UPDATED 15:58 EST / MARCH 15 2011

OpenStack logo NEWS

Gluster Joins the OpenStack Club

Open-source is one of the biggest trends in IT, sweeping through the cloud as new standards and demands develop. Improved integration and cost-efficiency are huge benefits and proprietary offerings lack in comparison.  That being said, Gluster just hopped on one of the biggest bandwagon in the segment. The open source storage virtualization software vendor today announced it has joined the OpenStack community – the open cloud imitative developed by Rackspace, NASA and others.

“ Gluster, the leading provider of scale-out, open source storage solutions for public and private clouds, today announced that it has joined the OpenStack community. It is Gluster’s intention to develop enhancements to OpenStack Storage offerings that give users redundancy, unlimited scale and high availability.”

According to the release, Gluster intends to unveil the first update to its first OpenStack code contribution at April 26th OpenStack Developer Conference which will be held in Santa Clara, Calif. The company, being an Openstack Sponsor, will make financial contributions as well as additional code contributions. Earlier today Gluster also announced a partnership with cloud management company RightScale to provide it with storage virtualization products for its platform.

While other open cloud companies and initiatives are steadily growing, OpenStack seems to racing forward on more than one level. Dell, Opscode and Rackspace recently teamed-up to demonstrate the first example of fully automated provisioning applied to a multi-node OpenStack cloud at the Cloud Connect conference. Earlier, Rackspace released the Bexar code release brining IPv6, Hyper-V, iSCSI with XenAPI, XenServer, raw disk image support and more to OpenStack.

The open cloud is gaining momentum as more and more companies join the movement, and continue developing newer and more advanced offerings.

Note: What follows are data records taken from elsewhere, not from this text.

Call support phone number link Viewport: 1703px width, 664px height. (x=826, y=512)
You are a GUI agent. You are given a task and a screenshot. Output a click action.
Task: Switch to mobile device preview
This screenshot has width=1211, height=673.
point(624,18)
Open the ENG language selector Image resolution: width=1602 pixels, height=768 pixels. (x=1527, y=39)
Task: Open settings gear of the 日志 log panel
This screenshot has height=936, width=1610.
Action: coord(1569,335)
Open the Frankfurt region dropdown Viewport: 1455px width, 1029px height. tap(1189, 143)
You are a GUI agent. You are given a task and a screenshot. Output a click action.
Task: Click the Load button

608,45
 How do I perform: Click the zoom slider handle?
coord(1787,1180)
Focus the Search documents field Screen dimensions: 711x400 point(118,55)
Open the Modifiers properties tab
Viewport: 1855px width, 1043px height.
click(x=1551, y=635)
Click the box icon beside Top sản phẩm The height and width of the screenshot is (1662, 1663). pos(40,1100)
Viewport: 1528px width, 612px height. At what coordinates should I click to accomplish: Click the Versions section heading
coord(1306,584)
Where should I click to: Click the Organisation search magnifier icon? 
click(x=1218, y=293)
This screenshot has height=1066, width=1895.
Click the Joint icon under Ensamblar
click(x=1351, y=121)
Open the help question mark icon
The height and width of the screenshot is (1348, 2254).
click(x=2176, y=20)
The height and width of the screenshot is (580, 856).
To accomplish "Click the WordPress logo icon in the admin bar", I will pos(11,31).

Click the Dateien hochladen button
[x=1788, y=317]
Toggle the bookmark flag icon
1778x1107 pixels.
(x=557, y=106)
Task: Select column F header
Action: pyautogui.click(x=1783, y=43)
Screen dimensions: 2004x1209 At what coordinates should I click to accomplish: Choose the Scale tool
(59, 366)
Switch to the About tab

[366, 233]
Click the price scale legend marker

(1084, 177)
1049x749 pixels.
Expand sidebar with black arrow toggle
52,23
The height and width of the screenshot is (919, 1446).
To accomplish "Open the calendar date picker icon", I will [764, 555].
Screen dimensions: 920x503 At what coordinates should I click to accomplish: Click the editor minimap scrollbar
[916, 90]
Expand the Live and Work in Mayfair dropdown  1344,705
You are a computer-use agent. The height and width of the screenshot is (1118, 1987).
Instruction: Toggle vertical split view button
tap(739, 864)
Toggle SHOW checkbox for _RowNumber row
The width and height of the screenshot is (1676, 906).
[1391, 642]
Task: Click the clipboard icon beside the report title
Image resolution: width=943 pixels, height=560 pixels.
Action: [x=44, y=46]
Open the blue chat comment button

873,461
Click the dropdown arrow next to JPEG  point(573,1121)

Hewlett-Packard CEO Leo Apotheker also sees this market’s potential, and whilst his company is going through a strategic shift towards software, the Register reports Apotheker may be planning some open source cloud acquisitions.

“Apotheker said that HP would offer raw infrastructure clouds as well as platform clouds – what used to be called “middleware,” as he put it – but offered no details on how HP would do this without competing with the big cloudy providers that buy its servers… On top of that will be platform services for building, testing, and deploying cloud services (what we used to call “applications”), and in front of this will be an “open cloud marketplace” for generic consumer, SMB, and enterprise applications as well as industry vertical applications.”